--- start of Text to read ---
Frankensnuggie!

December 20, 2009 on 8:28 pm | In Craftiness | 2 Comments

They just started selling Snuggies here in the UK, and holy crap they’re overpriced. It’s like £20. Not going to pay that kind of money, even if I had it. However, my house is cold. Not just slightly drafty. Frozen. So I’ve been dressing like a hobo just to keep from freezing, and a snuggie seems like a good idea. (My usual hanging around the house outfit is 2 long sleeve shirts and a sweatshirt, sweatpants, and a big fluffy skirt with thermal socks and slippers. And it’s still a little cold.)

I bought a fleece blanket from Ikea for £1.69. Then I got some cheap yarn from my stash (80p per ball when I bought it long ago). I knitted around and around in circles until I had some big floppy sleeves. Then I cut holes in the blanket and sewed the arms onto it. Thus is born Frankensnuggie. It is not pretty, but I am warm and I can still type.

Frankensnuggie

Let’s talk about Christmas.

September 9, 2009 on 11:14 am | In Computers and Web Stuff, Craftiness | No Comments

Okay, okay. You’re annoyed with me now. It’s only September and you’re being inundated with back-to-school and Halloween and the last thing you want to think about is Christmas. But I’m bringing it up now for a reason. Because handmade gifts take time, and you should start thinking about it now.

“Wait a minute!” you may be saying, “I never said I was going to make any Christmas gifts!” Why not? Making stuff is good for you and it’s fun. You may still be protesting. “I don’t have any artistic talent or time,” you may be saying. That’s okay too. You can buy handmade gifts.

Do some of your shopping this year at Etsy.com or one of the other online shops that sells hand crafted products from artists and artisans. Handmade gifts have less impact on the environment. They tend to be made with care. And they don’t cost as much as you think they do.
--- end of Text to read ---
--- start of Record list ---
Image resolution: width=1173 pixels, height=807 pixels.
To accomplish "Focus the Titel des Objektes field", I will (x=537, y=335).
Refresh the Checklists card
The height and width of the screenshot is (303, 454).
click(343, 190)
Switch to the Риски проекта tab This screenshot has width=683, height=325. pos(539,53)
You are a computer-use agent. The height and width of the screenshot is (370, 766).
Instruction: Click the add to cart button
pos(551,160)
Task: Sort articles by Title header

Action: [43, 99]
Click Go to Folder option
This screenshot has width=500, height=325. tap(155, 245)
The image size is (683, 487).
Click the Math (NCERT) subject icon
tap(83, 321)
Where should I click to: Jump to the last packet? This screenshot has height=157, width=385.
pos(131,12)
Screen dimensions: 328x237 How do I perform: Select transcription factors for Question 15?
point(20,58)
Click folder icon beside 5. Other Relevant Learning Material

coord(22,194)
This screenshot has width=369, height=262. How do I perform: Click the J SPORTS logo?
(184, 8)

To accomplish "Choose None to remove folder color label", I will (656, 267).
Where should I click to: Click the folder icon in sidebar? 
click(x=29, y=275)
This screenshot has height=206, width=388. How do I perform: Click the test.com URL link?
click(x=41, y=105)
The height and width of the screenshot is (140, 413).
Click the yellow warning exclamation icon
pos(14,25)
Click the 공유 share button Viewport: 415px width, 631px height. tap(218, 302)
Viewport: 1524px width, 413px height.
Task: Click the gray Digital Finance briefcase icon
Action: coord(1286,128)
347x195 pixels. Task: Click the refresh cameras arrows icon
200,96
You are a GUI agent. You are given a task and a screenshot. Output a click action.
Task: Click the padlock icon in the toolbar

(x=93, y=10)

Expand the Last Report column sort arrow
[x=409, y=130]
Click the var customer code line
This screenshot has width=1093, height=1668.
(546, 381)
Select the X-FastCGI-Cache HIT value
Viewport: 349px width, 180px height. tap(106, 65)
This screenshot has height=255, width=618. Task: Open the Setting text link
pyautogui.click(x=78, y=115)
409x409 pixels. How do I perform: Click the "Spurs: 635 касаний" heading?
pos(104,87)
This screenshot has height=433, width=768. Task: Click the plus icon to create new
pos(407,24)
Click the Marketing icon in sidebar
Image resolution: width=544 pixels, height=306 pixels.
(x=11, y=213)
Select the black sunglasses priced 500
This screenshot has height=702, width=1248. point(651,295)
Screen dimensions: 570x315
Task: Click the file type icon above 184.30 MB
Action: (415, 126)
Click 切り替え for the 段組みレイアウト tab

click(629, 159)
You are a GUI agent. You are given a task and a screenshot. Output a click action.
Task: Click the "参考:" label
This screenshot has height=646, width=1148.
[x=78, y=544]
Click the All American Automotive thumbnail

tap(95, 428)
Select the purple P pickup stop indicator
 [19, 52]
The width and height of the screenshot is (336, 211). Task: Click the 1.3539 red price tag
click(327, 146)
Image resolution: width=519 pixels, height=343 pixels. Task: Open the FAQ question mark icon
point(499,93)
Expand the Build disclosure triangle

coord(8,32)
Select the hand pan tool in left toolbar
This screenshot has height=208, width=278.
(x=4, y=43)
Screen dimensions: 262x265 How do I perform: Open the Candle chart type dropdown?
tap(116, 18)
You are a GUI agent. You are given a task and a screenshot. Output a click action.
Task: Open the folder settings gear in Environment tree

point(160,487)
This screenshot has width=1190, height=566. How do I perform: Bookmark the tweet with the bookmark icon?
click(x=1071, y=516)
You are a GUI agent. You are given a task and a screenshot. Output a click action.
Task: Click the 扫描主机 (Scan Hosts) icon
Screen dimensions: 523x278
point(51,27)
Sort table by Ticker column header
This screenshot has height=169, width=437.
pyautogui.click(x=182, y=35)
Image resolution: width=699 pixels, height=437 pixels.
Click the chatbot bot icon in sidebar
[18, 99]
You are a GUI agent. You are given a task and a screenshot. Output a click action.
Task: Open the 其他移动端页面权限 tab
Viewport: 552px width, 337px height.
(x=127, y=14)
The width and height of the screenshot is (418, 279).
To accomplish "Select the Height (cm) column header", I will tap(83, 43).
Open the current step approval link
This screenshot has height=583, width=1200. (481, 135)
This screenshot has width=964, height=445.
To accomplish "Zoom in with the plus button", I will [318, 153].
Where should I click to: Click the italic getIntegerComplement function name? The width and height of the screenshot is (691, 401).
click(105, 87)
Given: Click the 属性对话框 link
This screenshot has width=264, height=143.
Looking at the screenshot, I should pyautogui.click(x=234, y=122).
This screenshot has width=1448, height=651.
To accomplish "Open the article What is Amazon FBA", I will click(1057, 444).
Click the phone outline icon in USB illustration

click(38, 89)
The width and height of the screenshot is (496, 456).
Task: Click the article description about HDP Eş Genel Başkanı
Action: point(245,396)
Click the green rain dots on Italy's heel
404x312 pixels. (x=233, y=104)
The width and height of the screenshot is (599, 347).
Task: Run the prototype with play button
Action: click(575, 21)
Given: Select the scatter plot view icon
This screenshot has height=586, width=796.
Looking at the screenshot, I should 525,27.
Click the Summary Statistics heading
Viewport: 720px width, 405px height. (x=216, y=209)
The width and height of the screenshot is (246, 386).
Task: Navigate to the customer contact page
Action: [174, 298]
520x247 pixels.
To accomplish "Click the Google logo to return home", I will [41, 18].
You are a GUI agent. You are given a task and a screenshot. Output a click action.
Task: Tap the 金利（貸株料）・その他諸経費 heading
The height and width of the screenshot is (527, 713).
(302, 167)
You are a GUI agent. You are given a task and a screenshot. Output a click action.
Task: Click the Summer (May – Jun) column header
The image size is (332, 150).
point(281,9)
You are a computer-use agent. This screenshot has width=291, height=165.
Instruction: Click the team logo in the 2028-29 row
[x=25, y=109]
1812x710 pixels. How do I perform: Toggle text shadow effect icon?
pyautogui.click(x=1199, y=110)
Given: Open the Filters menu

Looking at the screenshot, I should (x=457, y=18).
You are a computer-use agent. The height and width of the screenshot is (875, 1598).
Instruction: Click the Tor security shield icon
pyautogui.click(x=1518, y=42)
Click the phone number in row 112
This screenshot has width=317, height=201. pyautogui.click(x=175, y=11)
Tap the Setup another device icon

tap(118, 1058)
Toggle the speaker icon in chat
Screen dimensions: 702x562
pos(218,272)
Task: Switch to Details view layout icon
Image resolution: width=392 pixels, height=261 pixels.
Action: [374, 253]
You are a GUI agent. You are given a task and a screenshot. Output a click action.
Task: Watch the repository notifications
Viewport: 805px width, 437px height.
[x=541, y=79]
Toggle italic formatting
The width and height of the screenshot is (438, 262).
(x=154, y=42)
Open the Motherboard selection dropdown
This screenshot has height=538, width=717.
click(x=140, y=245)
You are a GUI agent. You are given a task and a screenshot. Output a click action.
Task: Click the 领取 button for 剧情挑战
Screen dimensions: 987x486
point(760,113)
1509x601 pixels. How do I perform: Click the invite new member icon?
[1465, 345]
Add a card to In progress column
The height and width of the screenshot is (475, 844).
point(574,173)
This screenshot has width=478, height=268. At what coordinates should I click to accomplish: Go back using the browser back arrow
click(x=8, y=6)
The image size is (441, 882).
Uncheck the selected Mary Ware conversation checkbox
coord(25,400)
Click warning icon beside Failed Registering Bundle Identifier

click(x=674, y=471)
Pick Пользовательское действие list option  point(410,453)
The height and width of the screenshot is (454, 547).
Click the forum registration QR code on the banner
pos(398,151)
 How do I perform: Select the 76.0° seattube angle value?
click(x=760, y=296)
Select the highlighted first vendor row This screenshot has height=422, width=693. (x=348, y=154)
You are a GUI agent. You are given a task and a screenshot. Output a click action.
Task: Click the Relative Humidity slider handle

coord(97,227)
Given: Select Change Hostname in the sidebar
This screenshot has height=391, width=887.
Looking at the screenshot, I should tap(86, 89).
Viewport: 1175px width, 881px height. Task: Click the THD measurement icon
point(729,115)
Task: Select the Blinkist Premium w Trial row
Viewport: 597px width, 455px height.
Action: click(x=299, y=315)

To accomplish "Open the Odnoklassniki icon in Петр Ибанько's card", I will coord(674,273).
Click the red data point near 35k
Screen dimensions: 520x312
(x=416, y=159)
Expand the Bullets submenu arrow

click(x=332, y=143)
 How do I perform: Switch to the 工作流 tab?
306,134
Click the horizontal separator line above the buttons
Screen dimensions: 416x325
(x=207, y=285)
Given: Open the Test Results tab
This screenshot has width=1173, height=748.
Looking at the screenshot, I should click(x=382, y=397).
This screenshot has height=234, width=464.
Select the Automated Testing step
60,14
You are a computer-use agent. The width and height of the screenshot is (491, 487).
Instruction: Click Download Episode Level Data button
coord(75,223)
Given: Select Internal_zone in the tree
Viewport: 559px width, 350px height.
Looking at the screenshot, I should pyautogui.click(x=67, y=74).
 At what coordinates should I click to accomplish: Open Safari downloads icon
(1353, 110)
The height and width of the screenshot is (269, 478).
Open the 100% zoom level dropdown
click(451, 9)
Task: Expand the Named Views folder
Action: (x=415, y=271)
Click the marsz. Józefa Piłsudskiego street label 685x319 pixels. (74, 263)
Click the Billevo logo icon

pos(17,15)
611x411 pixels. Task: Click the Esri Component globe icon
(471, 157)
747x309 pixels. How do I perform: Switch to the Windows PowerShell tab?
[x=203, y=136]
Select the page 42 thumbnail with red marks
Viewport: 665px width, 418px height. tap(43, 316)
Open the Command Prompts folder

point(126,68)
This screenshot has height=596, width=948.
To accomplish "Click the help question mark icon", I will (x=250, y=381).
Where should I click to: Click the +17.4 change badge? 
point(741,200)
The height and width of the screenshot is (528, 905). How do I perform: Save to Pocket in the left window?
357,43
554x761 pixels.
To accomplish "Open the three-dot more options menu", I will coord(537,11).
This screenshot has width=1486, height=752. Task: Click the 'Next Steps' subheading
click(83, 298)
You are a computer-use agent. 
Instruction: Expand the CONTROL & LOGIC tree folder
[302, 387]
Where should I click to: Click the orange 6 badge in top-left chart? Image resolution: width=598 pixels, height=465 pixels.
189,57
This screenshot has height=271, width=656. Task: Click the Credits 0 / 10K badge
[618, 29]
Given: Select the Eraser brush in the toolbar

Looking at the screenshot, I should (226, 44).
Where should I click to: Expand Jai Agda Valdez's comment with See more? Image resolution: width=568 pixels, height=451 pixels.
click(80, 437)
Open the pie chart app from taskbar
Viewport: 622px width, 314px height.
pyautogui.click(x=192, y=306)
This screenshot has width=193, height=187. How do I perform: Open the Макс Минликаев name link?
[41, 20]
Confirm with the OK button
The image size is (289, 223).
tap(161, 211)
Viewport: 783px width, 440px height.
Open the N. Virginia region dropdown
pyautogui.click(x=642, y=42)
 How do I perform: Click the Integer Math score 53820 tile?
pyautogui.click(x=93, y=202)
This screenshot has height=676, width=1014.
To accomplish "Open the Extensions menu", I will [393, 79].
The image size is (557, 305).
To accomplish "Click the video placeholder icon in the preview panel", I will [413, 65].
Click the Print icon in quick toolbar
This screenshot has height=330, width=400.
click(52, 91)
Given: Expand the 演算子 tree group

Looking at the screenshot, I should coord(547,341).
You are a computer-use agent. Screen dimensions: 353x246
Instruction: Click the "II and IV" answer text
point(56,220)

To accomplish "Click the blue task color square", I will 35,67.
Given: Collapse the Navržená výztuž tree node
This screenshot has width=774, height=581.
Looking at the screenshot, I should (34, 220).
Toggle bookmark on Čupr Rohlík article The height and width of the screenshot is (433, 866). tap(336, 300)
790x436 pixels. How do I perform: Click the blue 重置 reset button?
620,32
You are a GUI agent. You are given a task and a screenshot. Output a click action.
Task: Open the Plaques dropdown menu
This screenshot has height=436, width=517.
--- end of Record list ---
→ **Directives**
[1] Repeat a passage from the craft blog post word for word, beginning at "Do some of your" and stopping after "think they do.".
[2] Carry on writing the craft blog post, picking up right after its last sentence.

→ **Answers for this exercise**
[1]
Do some of your shopping this year at Etsy.com or one of the other online shops that sells hand crafted products from artists and artisans. Handmade gifts have less impact on the environment. They tend to be made with care. And they don’t cost as much as you think they do.

[2]
If every person in America just bought 3 handmade gifts this Christmas it could very possibly save small businesses and keep money flowing in the economy. If you buy from a small producer, more of the money goes back into the local economy than if you buy from a large chain store. Think about where the money goes in a chain store. It goes to advertising and high level executives and factories in the third world. Practically none of it ends up back in your own community.

If you don’t have the time or skill to make your own gifts this year, please consider buying handmade stuff. There are galleries and craft fairs in every town. There’s the “shop local” button on Etsy.

If you look over in the sidebar on this blog, there’s a link to the Girlalive Wists. Wists is an online service where you can make a wish list from any shopping site on the internet. There are other services that do the same thing, so you can ask your friends to give you handmade things this Christmas.

Just something to think about.

Alana

Cheese

July 22, 2009 on 9:47 am | In Craftiness, Guinea Pigs and Hamster, Life In General, Recipes and Food | 3 Comments

My husband knows that I have a minor cheese obsession. I don’t honestly eat that much cheese, but I like to read about cheese. I have a collection of books about cheese varieties and cheese production. Here is an average conversation in my house:

Me: Maybe I should become a cheesemaker.
Husband: How are you gonna do that?
Me: I’ll buy a cow and then make cheese.
Husband: We don’t have room for a cow.
Me: Goats?
Husband: We don’t have room for goats either.
Me: What about hamsters? Hamsters have nipples.
Husband: You want to milk hamsters?
Me: It would take a while to get enough milk, but think of the premium price I could charge. I could be the world’s only producer of hamster cheese.

At that point husband rolls his eyes and goes back to his video game.

Needing ideas.

June 23, 2009 on 11:42 am | In Computers and Web Stuff, Craftiness, Life In General | 1 Comment

I’m out of a job very soon. There are a limited number of jobs that I can do in an office, and even fewer that are willing to hire an immigrant right now. My husband has a decent job but he earns about £500 a month less than we need to pay all our bills and continue to eat. So I need money.

I have a cafepress shop that brings in a few hundred dollars every few months. Nowhere near enough to live on. The ads on my web pages bring in even less.

Ideas I have in process right now:

Freelance proofreading and editing – I’m nearly through my course for a proofreading certificate.
Etsy shop – I make handspun yarn suitable for knitting, crocheting, and weaving. Not a lot, but it might be a little extra cash.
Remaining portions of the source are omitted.